Cauchy Principal Value - Real or Not Real?

[J_B_]

As I worked through my engineering degrees, I often found myself using math & science I didn't really understand. As is often the case, no one wants to be the first to speak up and admit a weakness, but I suspect it is the same for many who work their way through the sciences. Having a philosophical nature, working that way created a cognitive dissonance I was very much aware of. The justification I settled on, was that if, at the end of the day, the machine worked, the means justified the end. Further, no machine is ever perfect (just as no person is ever perfect). So, if we're working to improve ourselves and the machine, that's the best we can do.

All of this is a preamble to my question, but feel free to comment on it if you like.

Over my decades-long career I've continued to knock down the things I don't understand one at a time. The latest hill to conquer was the Kalman Filter, which depends on the Cauchy Principal Value. Once the light bulb of understanding went off, my immediate reaction was, "Well, nuts." A common topic in the Philosophy of Science is the meaning of the correlation between mathematics and reality. In this case, there is none. The Cauchy Principal Value is something we can pretty easily say is not real (though I'm sure someone is going to disagree with that). The math is valid - I don't question that - but it has no correlation to anything in reality. All it does is help us make a better guess.

It's part of being an engineer that you are constantly making estimates (guesses). So, knowing a Kalman Filter is based on a guess of a function's value rather than the function itself isn't going to slow down engineering. But what about science? Of course people work on improvements to the Kalman Filter, but I don't see any signs that the goal is to find the "real" value. It's more just to make a better guess.

Finally, the question. If it were known (e.g. widely accepted) that a scientific model isn't real, but merely our best guess, should we continue to build on that, pushing the extrapolation farther and farther? Or should our efforts be focused on a better model of reality? In other words, engineering is essentially saying, "As long as machine performance continues to improve, it's not worth the cost, even though we know our model isn't based on reality." Is it OK for science to also adopt that attitude?

 

[essentialsaltes]

The Cauchy Principal Value is something we can pretty easily say is not real

Only because (IIRC) it can involve teeny tiny detours into the complex (ergo not real) plane to avoid the poles.

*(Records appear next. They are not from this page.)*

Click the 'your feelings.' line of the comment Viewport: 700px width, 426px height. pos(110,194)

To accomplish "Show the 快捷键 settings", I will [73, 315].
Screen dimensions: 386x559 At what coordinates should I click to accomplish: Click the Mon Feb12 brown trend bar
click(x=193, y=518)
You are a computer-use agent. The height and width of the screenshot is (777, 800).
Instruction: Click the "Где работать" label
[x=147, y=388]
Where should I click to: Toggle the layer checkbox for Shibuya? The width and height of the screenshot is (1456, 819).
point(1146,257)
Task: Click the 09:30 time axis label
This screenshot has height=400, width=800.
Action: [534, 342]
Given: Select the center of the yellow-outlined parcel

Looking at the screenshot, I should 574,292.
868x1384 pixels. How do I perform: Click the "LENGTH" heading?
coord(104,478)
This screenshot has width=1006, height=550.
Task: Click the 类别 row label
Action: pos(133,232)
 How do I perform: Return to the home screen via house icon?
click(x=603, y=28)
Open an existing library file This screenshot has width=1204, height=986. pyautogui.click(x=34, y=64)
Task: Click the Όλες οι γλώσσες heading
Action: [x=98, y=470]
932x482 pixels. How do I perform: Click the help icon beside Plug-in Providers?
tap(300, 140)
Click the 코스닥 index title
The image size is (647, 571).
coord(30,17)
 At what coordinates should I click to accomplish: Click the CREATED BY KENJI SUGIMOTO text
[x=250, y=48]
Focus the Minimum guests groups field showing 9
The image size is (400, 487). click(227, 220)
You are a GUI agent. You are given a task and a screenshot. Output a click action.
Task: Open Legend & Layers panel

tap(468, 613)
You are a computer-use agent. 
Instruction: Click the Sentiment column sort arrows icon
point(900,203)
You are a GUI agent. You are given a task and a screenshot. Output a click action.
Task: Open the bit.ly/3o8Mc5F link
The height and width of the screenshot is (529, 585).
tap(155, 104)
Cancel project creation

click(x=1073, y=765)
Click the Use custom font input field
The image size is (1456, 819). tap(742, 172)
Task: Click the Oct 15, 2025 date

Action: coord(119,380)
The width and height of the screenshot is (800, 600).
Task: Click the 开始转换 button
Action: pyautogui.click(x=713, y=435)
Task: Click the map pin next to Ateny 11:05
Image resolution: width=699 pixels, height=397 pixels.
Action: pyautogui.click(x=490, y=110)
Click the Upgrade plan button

But to the larger question, I think science is always/often looking at results and methods being better and better approximations to reality. If a better model arises, the old one gets abandoned (in the fulness of time).

 

[J_B_]

Only because (IIRC) it can involve teeny tiny detours into the complex (ergo not real) plane to avoid the poles.

But to the larger question, I think science is always/often looking at results and methods being better and better approximations to reality. If a better model arises, the old one gets abandoned (in the fulness of time).

My understanding of this topic is recent, so I will assume you have a better grasp of it than I. Therefore, my response is meant only as a clarification of my perspective, not a challenge of yours.

"A teeny tiny detour" - yes. The word would be "infinitesimal", as many matters of calculus tend to be. The size of the detour is not the issue, nor the use of the complex plane. The label given to imaginary numbers is an artifact of times past, and not a definition of their real nature - or lack thereof.

Nor is this about Kalman filters, which are by definition state estimators. It goes deeper than that. The Cauchy Principal Value (CPV) is not a value of the function in question. It replaces an undefined value. To use it in a state estimator, therefore, isn't really a problem, as it's acknowledged from the outset that the result is an estimate. A Kalman filter will never lead to the true value of the state (except by a happy accident), and therefore there is no claim that the model represents reality. The underlying function that is being estimated, however. That is a claim to represent reality.

And CPV is used in other places. It's used in QM ... though I'm not sure that's a problem either, given all of QM is probabilistic. It's always been a head scratcher to me that some physicists appear to be claiming the quantum level IS probabilistic rather than just saying it's represented as such ... Anyway, I've not fully investigated it's uses in Thermodynamics and Aerodynamics, but if any of these uses are standing on a claim that reality IS the CPV ... I'm not ready to accept that.

 

[essentialsaltes]

My understanding of this topic is recent, so I will assume you have a better grasp of it than I.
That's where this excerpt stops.